Des aliments texturés à la cuillère
Par ailleurs, Rob Van Rompuy et André Claessens s'accordent à dire qu'il est important de ne pas passer à une alimentation entièrement mixée trop tôt chez les personnes âgées. "Il existe encore de nombreuses gradations, avec certaines étapes intermédiaires dans les textures", explique Rob Van Rompuy.
"Dans ce domaine, l'organisation Gastromeals propose également des solutions intéressantes. Elle propose des produits dans lesquels on utilise encore différentes textures pour la "nourriture à la cuillère"', ajoute André Claessens. "Un bon exemple est la version à la cuillère d'une tartine au chocolat, qui est très bien accueillie."
Automatisation
Manu Rubbens, directeur commercial de Sabemaf, producteur et distributeur de cuisines collectives, a également participé à la table ronde. Il a souligné l'importance d'une automatisation poussée dans le secteur. "L'automatisation apporte beaucoup plus d'efficacité, une qualité constante et de grandes économies", a confié Manu Rubbens, qui a donné l'exemple de cuisines collectives équipées d'installations où le lavage et le tri de la vaisselle et des couverts sont effectués automatiquement et en une seule fois. "En Allemagne, nous avons nous-mêmes mis en place des installations où la vaisselle lavée retourne automatiquement dans la zone de stockage grâce à un tapis roulant.
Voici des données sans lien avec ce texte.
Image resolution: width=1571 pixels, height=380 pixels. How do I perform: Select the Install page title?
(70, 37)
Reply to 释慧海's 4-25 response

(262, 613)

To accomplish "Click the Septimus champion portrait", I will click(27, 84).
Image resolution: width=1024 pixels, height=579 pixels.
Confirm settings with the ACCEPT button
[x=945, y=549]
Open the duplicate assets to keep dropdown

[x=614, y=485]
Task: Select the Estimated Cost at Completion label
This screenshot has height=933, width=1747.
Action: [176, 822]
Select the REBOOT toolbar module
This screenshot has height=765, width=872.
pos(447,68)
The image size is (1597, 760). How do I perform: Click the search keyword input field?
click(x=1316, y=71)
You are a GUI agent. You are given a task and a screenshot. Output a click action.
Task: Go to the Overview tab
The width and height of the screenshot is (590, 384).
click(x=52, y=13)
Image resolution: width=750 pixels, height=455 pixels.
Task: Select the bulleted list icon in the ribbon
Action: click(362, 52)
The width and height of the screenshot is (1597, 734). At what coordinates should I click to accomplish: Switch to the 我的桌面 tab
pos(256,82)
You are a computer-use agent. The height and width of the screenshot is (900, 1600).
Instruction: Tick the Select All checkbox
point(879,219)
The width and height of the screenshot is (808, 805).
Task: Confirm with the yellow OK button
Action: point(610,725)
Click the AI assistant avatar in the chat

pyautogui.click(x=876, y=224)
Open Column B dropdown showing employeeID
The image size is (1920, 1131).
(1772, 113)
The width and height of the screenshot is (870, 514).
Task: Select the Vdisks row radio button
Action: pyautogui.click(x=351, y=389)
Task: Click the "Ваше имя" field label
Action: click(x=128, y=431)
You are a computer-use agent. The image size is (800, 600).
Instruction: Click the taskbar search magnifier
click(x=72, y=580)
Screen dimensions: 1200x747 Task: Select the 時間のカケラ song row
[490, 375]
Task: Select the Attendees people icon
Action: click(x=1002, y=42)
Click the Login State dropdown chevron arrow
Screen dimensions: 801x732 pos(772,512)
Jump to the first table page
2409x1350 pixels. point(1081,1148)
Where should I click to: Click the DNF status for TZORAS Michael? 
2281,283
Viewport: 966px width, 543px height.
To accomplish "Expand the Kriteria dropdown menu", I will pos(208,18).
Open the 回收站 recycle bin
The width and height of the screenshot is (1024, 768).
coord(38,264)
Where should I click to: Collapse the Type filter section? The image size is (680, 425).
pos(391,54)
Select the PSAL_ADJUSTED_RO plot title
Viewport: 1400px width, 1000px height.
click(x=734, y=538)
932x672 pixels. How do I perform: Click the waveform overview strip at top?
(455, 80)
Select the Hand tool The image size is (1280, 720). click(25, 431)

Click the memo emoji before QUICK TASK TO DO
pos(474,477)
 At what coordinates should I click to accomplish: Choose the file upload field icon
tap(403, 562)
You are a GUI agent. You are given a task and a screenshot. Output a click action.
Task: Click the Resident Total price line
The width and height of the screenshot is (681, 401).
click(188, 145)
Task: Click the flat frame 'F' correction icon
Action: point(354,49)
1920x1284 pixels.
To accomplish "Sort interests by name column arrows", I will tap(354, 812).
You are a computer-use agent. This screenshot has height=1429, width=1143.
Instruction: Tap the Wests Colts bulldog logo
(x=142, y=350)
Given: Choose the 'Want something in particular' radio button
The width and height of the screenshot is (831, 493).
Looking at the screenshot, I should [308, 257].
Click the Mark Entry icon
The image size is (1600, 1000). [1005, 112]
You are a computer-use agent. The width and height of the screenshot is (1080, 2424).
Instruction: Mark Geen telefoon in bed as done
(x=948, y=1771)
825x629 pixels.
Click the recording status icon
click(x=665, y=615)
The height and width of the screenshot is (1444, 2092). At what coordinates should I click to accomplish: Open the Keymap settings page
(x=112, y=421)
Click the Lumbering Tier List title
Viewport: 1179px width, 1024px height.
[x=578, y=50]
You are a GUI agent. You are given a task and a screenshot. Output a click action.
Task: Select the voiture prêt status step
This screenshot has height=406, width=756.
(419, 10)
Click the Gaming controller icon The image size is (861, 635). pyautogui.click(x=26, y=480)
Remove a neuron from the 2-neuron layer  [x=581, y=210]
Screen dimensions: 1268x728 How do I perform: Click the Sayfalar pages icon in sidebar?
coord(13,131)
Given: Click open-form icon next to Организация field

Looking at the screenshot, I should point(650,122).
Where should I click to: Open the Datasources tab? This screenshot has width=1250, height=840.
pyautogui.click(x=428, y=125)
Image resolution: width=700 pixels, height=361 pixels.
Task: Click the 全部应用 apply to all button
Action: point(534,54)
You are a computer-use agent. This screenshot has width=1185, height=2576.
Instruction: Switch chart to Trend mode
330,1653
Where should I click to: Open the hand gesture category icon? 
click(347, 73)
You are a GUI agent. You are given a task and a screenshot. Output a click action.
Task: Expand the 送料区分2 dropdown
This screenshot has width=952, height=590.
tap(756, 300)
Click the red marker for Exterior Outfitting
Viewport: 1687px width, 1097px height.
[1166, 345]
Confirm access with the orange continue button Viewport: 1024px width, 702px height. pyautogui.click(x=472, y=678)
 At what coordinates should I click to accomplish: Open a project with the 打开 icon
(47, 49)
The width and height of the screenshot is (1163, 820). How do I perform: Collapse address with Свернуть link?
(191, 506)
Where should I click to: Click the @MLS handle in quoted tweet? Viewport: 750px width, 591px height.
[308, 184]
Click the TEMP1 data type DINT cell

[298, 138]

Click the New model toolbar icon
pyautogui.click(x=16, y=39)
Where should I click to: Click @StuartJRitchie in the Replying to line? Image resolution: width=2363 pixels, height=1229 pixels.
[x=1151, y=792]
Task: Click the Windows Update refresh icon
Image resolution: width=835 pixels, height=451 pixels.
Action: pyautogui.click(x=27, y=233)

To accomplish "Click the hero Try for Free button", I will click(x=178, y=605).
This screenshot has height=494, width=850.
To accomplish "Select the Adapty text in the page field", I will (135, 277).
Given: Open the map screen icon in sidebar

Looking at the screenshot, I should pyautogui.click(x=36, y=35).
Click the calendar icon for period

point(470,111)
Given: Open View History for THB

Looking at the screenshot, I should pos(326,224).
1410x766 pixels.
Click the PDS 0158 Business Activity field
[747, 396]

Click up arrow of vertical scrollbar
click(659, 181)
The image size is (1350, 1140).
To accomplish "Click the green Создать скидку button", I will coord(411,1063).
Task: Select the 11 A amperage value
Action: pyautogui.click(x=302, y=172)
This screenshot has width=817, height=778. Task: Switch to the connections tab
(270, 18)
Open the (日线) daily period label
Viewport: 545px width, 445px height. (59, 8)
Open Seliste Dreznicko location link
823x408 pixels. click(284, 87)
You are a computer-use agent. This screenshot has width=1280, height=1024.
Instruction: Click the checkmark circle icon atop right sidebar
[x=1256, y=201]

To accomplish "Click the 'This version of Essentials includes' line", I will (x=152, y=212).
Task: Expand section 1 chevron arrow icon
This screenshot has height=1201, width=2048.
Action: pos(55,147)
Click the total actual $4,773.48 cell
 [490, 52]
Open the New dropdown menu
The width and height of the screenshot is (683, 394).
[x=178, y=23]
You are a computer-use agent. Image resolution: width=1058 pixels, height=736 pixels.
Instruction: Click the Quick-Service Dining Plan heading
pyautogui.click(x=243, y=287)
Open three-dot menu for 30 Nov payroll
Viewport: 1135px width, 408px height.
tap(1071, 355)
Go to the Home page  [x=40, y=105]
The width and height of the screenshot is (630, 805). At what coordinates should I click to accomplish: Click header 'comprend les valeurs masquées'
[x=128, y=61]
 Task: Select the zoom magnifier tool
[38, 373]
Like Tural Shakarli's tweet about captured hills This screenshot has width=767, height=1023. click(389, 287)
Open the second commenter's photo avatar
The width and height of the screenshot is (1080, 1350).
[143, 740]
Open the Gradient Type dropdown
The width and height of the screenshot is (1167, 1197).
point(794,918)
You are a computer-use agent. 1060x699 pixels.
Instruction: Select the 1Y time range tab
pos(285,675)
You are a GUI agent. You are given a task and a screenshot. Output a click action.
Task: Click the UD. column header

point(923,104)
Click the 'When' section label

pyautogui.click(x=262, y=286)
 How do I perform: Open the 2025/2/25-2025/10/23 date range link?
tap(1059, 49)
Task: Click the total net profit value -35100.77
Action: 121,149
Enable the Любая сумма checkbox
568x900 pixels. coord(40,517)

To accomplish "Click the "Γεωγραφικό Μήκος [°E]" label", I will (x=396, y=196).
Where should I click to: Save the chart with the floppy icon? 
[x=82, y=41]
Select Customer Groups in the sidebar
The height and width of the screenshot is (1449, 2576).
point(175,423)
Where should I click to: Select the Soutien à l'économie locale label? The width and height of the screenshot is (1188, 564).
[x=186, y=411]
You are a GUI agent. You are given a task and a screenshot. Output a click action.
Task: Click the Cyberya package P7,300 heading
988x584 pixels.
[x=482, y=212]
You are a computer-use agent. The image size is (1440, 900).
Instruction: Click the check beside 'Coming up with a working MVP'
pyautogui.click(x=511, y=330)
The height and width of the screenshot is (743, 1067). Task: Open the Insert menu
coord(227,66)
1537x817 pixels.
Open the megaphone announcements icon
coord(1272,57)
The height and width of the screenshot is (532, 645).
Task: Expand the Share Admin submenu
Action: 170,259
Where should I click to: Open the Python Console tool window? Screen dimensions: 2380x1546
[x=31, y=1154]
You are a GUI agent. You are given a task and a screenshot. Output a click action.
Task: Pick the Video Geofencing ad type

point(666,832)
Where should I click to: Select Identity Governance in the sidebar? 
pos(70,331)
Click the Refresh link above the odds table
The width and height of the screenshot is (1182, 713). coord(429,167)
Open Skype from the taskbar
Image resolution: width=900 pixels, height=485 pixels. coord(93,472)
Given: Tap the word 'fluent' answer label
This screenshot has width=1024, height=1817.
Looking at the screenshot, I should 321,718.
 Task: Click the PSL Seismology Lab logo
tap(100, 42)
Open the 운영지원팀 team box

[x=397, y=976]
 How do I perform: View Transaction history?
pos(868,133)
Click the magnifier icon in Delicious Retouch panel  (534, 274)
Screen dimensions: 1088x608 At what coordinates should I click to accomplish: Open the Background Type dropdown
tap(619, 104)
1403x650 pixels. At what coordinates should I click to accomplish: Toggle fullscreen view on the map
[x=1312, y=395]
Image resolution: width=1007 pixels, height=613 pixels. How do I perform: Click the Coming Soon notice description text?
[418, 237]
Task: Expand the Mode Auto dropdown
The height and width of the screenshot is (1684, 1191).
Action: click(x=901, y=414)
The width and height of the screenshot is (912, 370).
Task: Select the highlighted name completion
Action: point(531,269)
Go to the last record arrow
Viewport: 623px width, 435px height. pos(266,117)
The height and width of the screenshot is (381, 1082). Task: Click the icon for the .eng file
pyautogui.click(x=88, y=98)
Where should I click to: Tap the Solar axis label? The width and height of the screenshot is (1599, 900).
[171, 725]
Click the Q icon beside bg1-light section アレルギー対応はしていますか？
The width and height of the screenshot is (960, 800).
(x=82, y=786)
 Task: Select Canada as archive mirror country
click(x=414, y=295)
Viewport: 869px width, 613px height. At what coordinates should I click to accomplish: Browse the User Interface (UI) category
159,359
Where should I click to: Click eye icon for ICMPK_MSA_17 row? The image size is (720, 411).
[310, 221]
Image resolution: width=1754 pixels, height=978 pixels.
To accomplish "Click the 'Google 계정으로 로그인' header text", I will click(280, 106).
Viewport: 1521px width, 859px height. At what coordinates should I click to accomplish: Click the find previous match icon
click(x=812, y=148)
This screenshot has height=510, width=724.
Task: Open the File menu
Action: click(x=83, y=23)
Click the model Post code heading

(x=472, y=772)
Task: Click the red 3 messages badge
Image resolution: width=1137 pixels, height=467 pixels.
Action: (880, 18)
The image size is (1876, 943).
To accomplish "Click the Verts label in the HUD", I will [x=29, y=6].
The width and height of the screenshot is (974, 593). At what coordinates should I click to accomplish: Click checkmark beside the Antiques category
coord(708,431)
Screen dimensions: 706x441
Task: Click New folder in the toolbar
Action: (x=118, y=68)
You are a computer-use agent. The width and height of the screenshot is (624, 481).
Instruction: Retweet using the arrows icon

Au lieu d'effectuer ce travail répétitif, les employés peuvent alors s'occuper de choses plus intéressantes.
"L'automatisation permet de gagner en efficacité, d'obtenir une qualité constante et de réaliser d'importantes économies"
La formation à la cuisine collective est en plein essor
Enfin, Arnold Suttels, responsable de la formation en cuisine collective à l'école hôtelière de Gand, a assisté à la matinée d'information. Il a constaté avec satisfaction que la formation semble avoir de nouveau le vent en poupe après des années difficiles. "La formation débute maintenant dès la quatrième secondaire et nous avons actuellement une trentaine d'étudiants par année scolaire", a déclaré Arnold Suttels. "Cela permet également à notre équipe de collaborateurs d'évoluer et de se professionnaliser. Nous investissons beaucoup dans les stages, y compris à l'étranger, comme lors des vacances Intersoc, et les étudiants apprennent également beaucoup grâce au magasin de l'école, dans lequel ils vendent des salades, des pâtes et des desserts, entre autres, à des internes et à des personnes extérieures à l'école. Nous visitons aussi régulièrement des établissements de soins de santé et d'autres institutions. L'avenir de la formation semble donc assuré."